La situación alcanzó su punto crítico en 1984, cuando la Huelga Minera hizo frente a todos estos asuntos. La vida en el Nordeste, en donde la minería de carbón había sido el fluido vital de la economía y constituido una forma de vida en sí misma a lo largo de cientos de años, la situación se percibía más como una guerra civil que como un fracaso industrial. Muy pronto aparecieron las vallas policiales anti motines y comenzaron los enfrentamientos. Sin importar en qué bando te encontraras, nadie en el Nordeste escapó a los efectos de aquel
año marcado por la desesperación.
Pero a nivel personal los 80 no fueron una época oscura, yo era un joven veinteañero descubriendo todas aquellas cosas que perseguiría el resto de mi vida.
Descubrí la poesía en las entrañas de la Biblioteca Central de Newcastle, compré discos de segunda mano de Elton John en la galería comercial Handyside, toqué en bandas y participé en los grupos locales de teatro, soñando con vivir una vida creativa a pesar de considerarla una meta inalcanzable.
Tenía muy asumido que terminaría trabajando con mi padre, limpiando alfombras, y no tenía ni idea de que un día podría dedicarme a algo diferente. Pero el apoyo de un par de los profesores que había encontrado tan abatidos en mayo de 1979, fue la clave para mi cambio de orientación. Deseaba ser escritor y decidí dirigir mis pasos allí a donde encontrarme con más escritores con Cambridge como destino. Del mismo modo que la Royal Ballet School para Billy Elliot, Cambridge se convirtió en mi objetivo.
Cambridge no resultó como yo esperaba, pero entendí que lo más importante para desarrollar mi creatividad, lo más enriquecedor e inspirador, ya lo había descubierto en Newcastle y comencé a escribir una serie de obras con carácter más o menos autobiográfico. Billy Elliot es una de las menos autobiográficas. Yo tenía “dos pies izquierdos” como decían en Newcastle, poco dotado para el baile. Pero estaba muy familiarizado con la premisa fundamental del descubrimiento de una nueva realidad por un jovencito rodeado por la ruda situación en los 80.

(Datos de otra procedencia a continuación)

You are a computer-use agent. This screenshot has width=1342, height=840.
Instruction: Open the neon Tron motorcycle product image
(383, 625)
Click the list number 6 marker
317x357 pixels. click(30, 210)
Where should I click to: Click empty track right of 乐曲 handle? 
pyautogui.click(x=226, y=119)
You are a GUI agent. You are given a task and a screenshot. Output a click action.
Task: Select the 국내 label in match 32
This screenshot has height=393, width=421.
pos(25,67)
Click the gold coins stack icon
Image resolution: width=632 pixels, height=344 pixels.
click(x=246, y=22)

Me parecía que el tema del ballet era un asunto de interés muy limitado, por lo que me sorprendió cuando mi amigo Stephen Daldry, quien ya era un director de teatro de cierta relevancia, me invitó a una lectura del guion y me dijo que estaba dispuesto a dirigirlo. Desde el principio él fue capaz de ver algo que a mí se me había escapado por falta de perspectiva. Él supo ver que la historia pertenecía al género de los cuentos de hadas y que una vez que el baile y la música se reunieran en una película sería casi como hacer un musical.

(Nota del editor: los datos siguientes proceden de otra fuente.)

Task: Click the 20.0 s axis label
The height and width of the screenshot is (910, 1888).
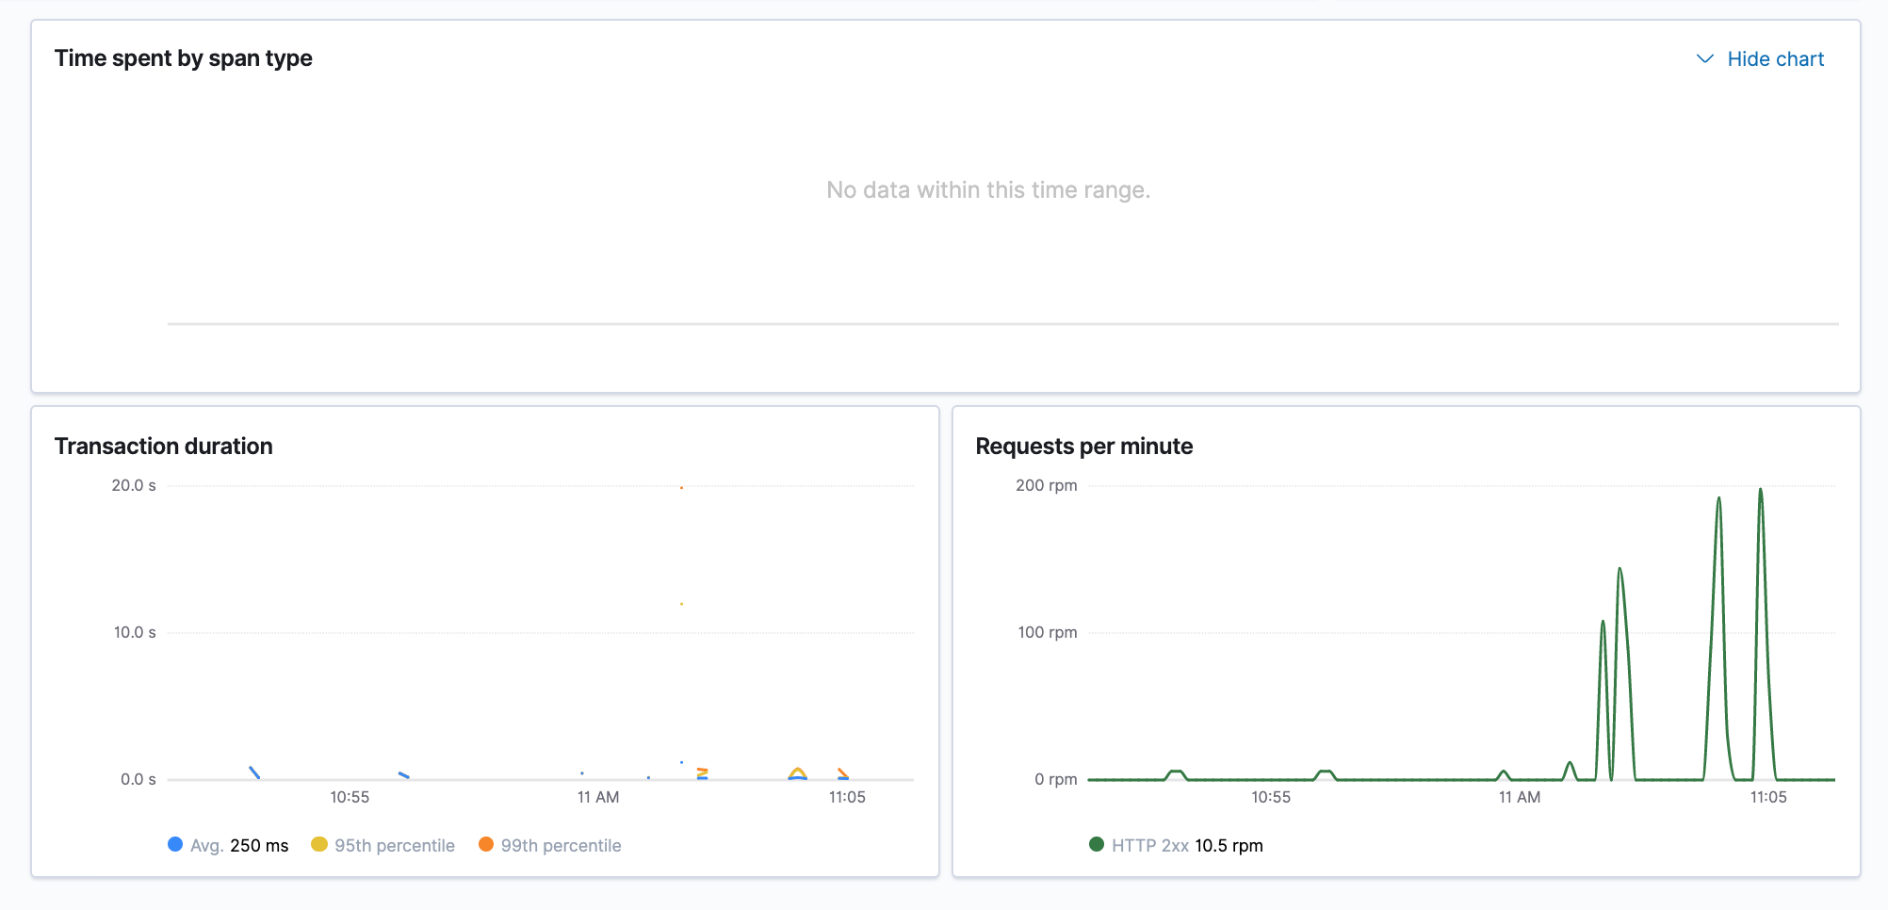Action: [132, 485]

Elton John acudió al primer pase público de la película en Cannes y me contaron que salió hecho un mar de lágrimas. Quedé maravillado porque uno de mis héroes musicales no solo hubiera visto una de mis obras y que además le hubiera gustado tanto, y todavía más sorprendido cuando un par de meses más tarde nos encontramos en Nueva York discutiendo la posibilidad de hacer un musical de la película mientras cenábamos.

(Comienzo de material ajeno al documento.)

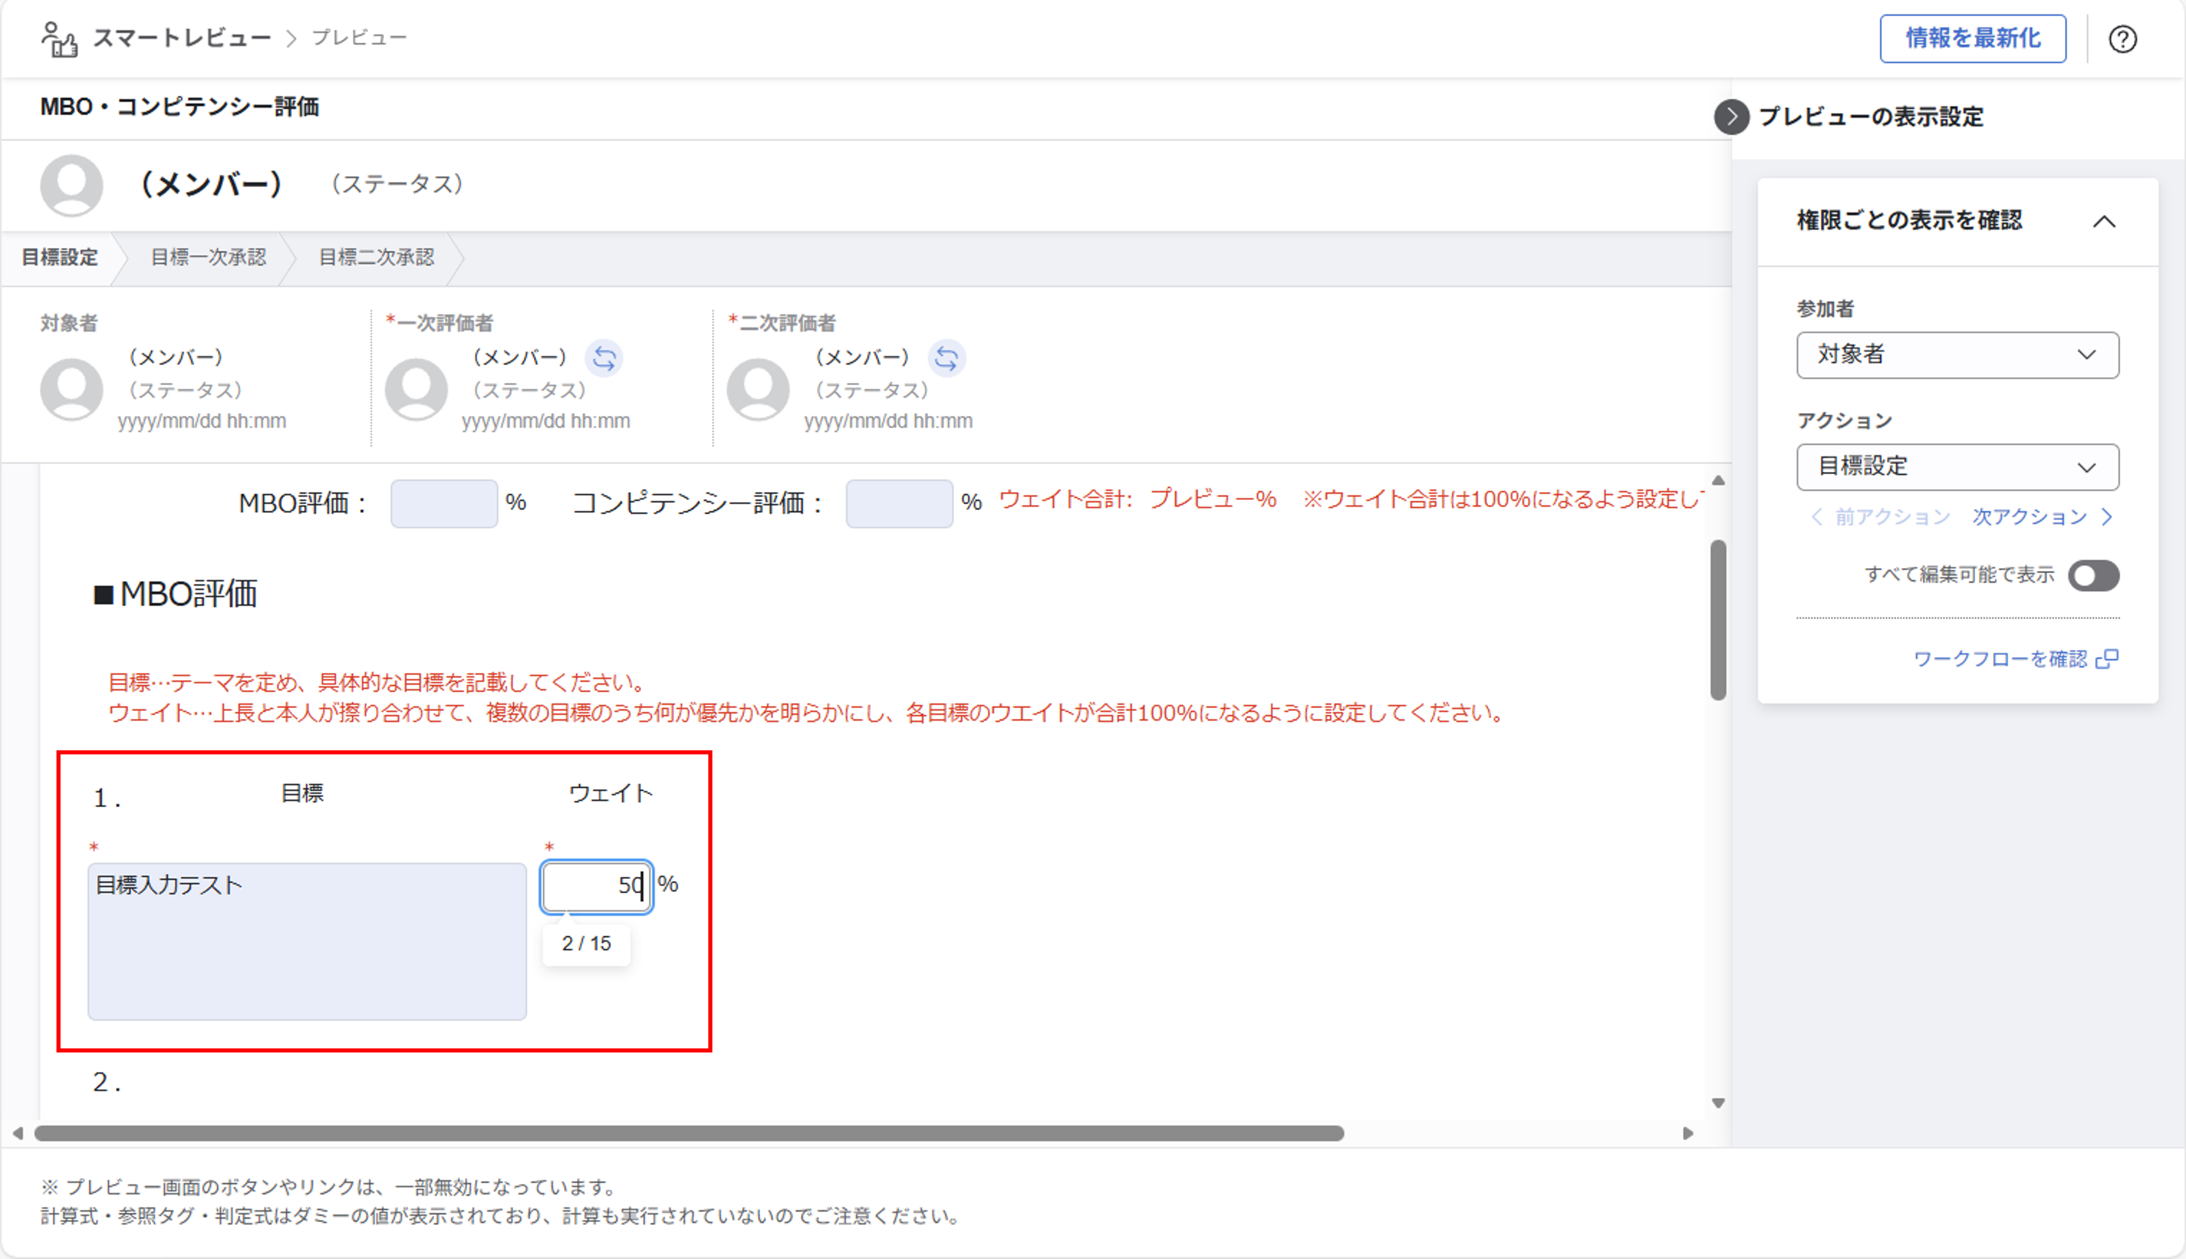Open the 参加者 dropdown showing 対象者
Screen dimensions: 2186x1259
1957,355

Elton estaba firmemente convencido de que la historia podría funcionar en un musical. Lo más asombroso es que Elton
insistía en que fuera yo quien escribiera las letras de las canciones, lo que me tenía maravillado e increíblemente nervioso. El proyecto solo era posible si el equipo creativo original de la película se sumaba al mismo. Así sucedió y Elton comenzó a componer las canciones.